Leanne Klein began and ended her unnerving Witness film (Channel 4) with scenes that 20 years ago would have been innocuous, an easy emblem of purity, but which are now inflammatory, tainted by thoughts of incitement or impurity. And by the time you reached that final pantomime of childish fears, you had been effectively corrupted yourself, stained by the anxiety of a crime for which almost anyone will now serve as "the usual suspect".

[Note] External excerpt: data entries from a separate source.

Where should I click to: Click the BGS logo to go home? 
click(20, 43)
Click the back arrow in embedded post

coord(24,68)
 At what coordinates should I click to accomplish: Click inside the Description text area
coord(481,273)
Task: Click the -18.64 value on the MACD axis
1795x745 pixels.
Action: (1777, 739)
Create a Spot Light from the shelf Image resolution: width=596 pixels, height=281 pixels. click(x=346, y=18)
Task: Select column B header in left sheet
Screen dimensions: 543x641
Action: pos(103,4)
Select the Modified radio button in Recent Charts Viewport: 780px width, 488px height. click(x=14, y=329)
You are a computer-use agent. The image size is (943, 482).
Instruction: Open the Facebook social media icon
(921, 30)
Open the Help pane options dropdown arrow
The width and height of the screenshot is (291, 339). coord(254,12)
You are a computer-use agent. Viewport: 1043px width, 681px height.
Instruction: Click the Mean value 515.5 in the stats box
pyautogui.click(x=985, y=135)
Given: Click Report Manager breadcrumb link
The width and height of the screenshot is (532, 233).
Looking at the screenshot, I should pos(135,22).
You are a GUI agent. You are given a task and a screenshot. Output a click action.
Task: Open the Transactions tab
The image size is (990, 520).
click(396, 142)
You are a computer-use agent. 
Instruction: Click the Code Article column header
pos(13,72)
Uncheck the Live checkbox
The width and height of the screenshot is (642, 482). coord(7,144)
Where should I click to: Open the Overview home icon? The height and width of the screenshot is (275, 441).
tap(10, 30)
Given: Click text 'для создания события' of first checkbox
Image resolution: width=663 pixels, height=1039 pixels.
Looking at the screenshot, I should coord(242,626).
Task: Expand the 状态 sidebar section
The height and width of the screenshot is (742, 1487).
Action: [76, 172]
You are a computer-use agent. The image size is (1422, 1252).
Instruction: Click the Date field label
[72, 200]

Is this paranoia or a long-overdue vigilance? The statistics don't help at all: more than a thousand families a week are now investigated for suspected sexual abuse, and yet fewer than one in seven investigations find a child to be at risk. And even here there is no firm foothold - much sexual abuse leaves no physical evidence, as one social worker pointed out, and it is easy for an abuser to coerce children into silence with the threat of family break-up. So it's almost impossible to know whether we are looking at an unprecedented vandalism of family life or a losing battle against the exploiters. Klein's film was about the queasy, unceasing swell that such alternatives set up, one that she represented by cutting between those who had real cause to fear such accusations and the work of Bradford Social Services, who must investigate every "referral" in an attempt to sift truth from malicious lie.

What connected the two was the sense that the presumption of innocence had been damaged beyond repair. Hearing one of her charges say "My daddy hurts me when he wipes my bottom", a playgroup leader called in the social services. The child's remark that "licking bottoms is rude" was then enlisted, not as a casual repetition of an innocent conversation about dogs in a local park, but as "age inappropriate behaviour" - a truly chilling story for any parents watching, their minds nervously reviewing the lavatorial fascination of the normal three-year-old. There is no acquittal from such charges - only the accusing verdict of "insufficient evidence".

On the other hand, the beleaguered social workers had been bruised by knowledge into a nagging fear that someone might escape. "I would far rather slightly infringe somebody's civil liberties to try and establish the safety of a child than be afraid to do so and leave the child in jeopardy," said one melancholy social worker. It was an unexceptional statement, until you remembered that children have their liberties infringed by pervasive suspicion, too.

His relationship with his own daughter had been deformed by the habit : "I do not wash my daughter - she washes herself, she's four - and I haven't since she was a baby," he said. The reason for this self-imposed detachment was not a fear of what others might think - as it was with the divorced father who avoided any intimacy that might be misrepresented - but a sort of preventive mistrust of what might lay concealed in himself. He had heard too many abusers explain that their own crimes began on the slippery slope of bathtime, he said.

When you thought your paranoia could not be twisted any further the film gave one last surprising wrench, a real thriller revelation. The principal case it showed being investigated involved accusations by a step-parent and mother against the biological father, a suspicion bolstered by the new boyfriend's anxiety about the way the little girl sat in his lap. But when the social services researched a little further, tapping into the police computers, they discovered that the accuser had a record of sexual assaults on young girls and the mother had been abused as a child herself. Even sounding the alarm, it seemed, might be evidence of guilt. Quite properly there were no facile scapegoats here, just a powerful sense of unfixed horizons which left you feeling sick and uneasy.